At Crowe, we know our clients inside and out — from understanding their tax and audit concerns to maintaining our global view of their industries and markets. We are well positioned to help them maximize value.
This report explores the many aspects of decision-making, highlights the brightest minds in the field and honors the many companies that are clearly doing things right.
There are no absolutes, of course. Every company — even every individual — faces different challenges when making important decisions. What this report and index offer is the benefit of the experience and intelligence of some of the best researchers, business leaders and Crowe thought leaders. In a word, it’s this: perspective. The more relevant perspective a decision-maker has, the better the chance that he or she will build lasting value.
No industry dominates the top of the rankings. While healthcare companies had higher average scores, by a few points, all three major industries we audited are well-represented throughout the rankings. Generally, healthcare companies led in Diversity and Boldness; real estate in Growth; and manufacturing in Innovation.

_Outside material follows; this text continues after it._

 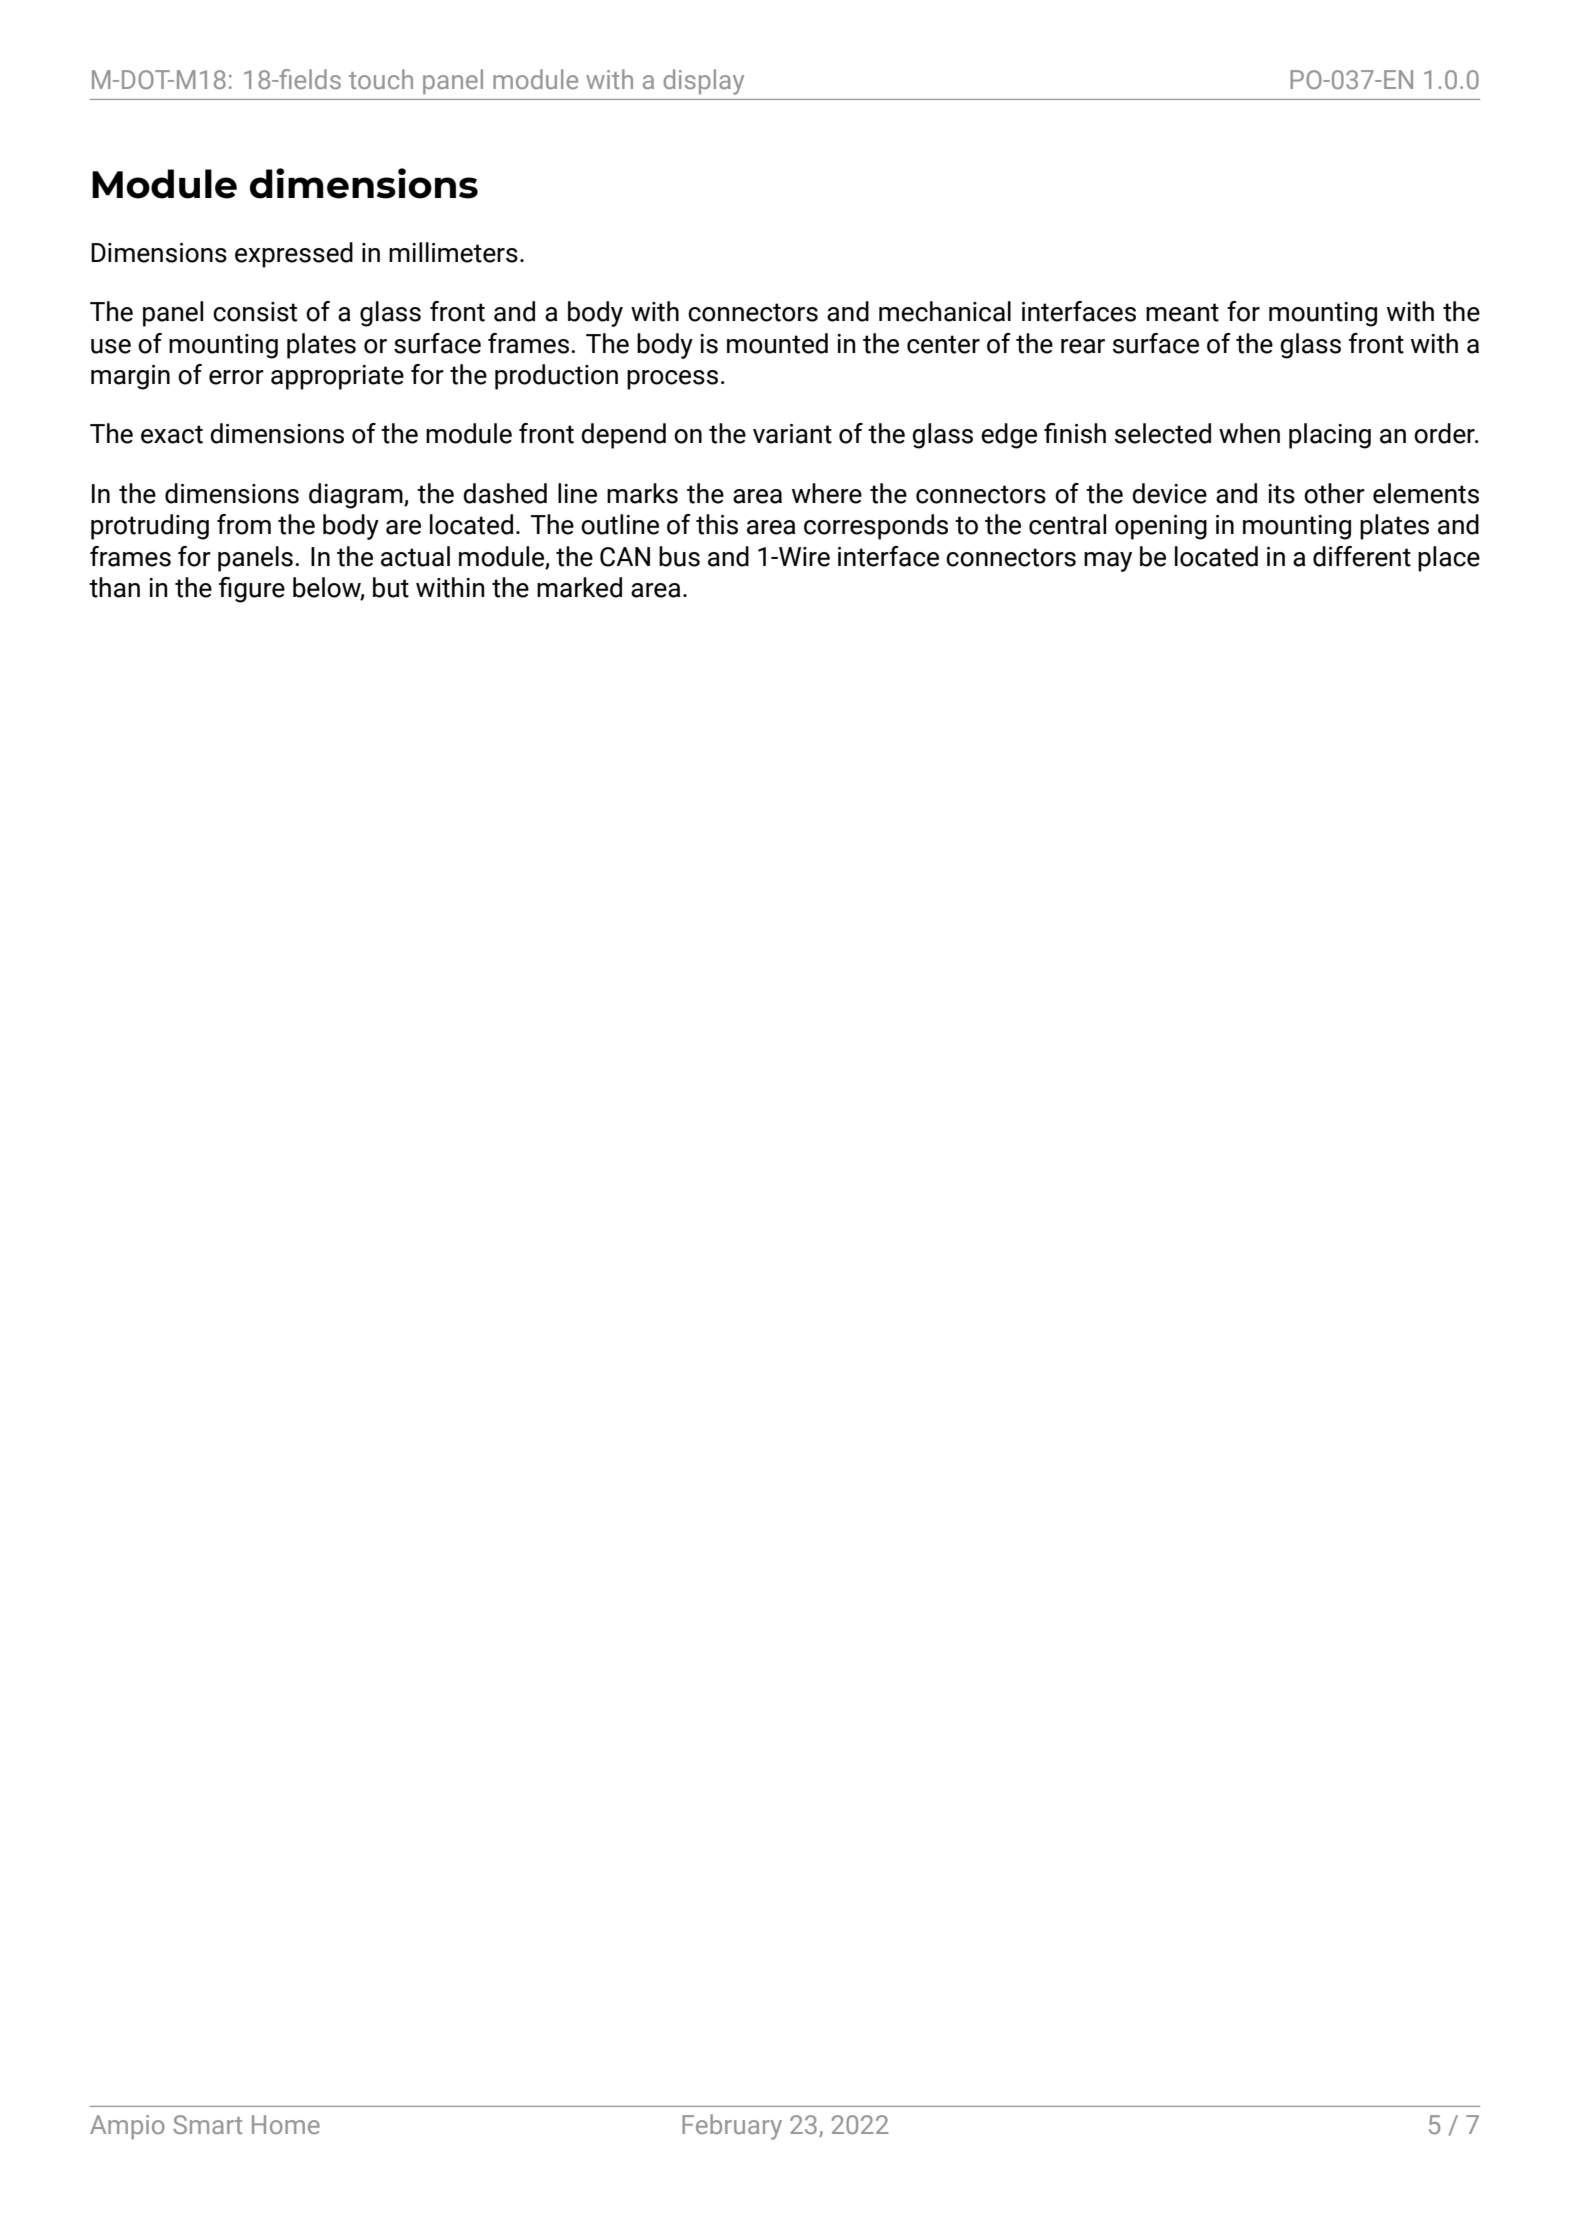 What do you see at coordinates (381, 79) in the document?
I see `touch` at bounding box center [381, 79].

Sweden leads the pack: Despite only three Swedish companies making the initial cut, the index is topped by two Swedish manufacturing firms, Atlas Copco and Volvo Group. Atlas Copco, an industrial equipment manufacturer based outside Stockholm and known for its air compressors, scored strongly in Boldness, while Volvo Group, the Gothenburg-based manufacturer of trucks and heavy equipment, scored among the leaders in Diversity and Innovation.
Market growth surged in many companies during the post–Great Recession bull market. Nevertheless, market growth was not achieved in all regions equally. European companies, potentially stifled by political changes, Brexit or the ramifications of the eurozone sovereign debt crisis, scored an average of 5.4 in the Growth component, compared to 7.7 in China. Japanese companies, facing their own trouble with stagnating wages and slow inflation growth, scored only an average of 4.4 in Growth.

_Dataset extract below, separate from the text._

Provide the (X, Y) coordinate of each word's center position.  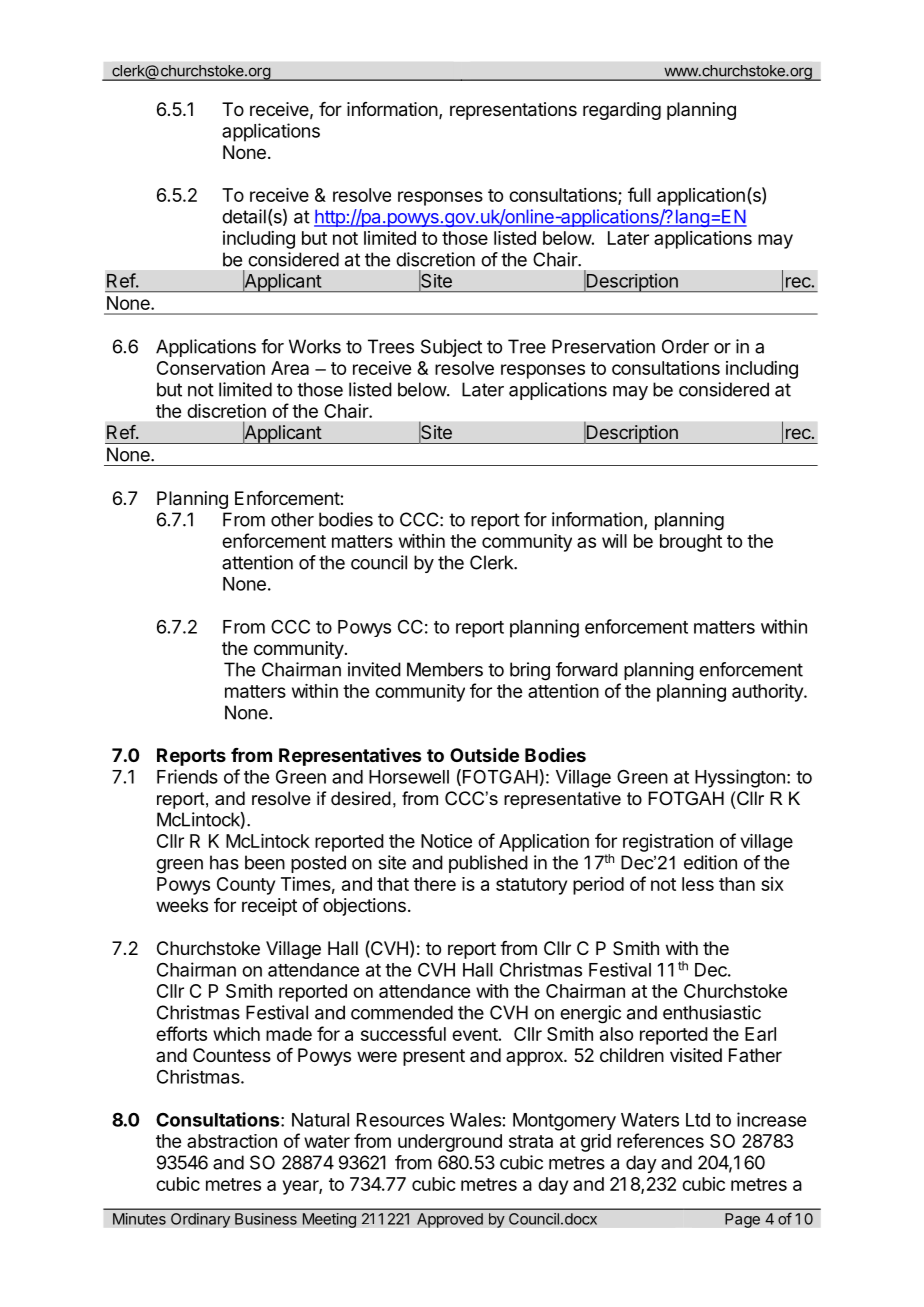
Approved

Initiatives focused on raising the number of female executives have increased diversity, but gains have not necessarily changed the overall dynamic. While gender diversity on the corporate board and in the C-suite grew at a majority of companies in the past five years, females held an average of only 17% of these executive positions at the end of 2017.
Electric vehicles and initiatives behind autonomous and self-driving cars are propelling major transactions and innovative research in the auto and truck manufacturers industry subsector. Top automakers have acquired technology platforms that are advancing mobility applications and carsharing services, while simultaneously pursuing projects on next-generation fuel cells and hybrid engines.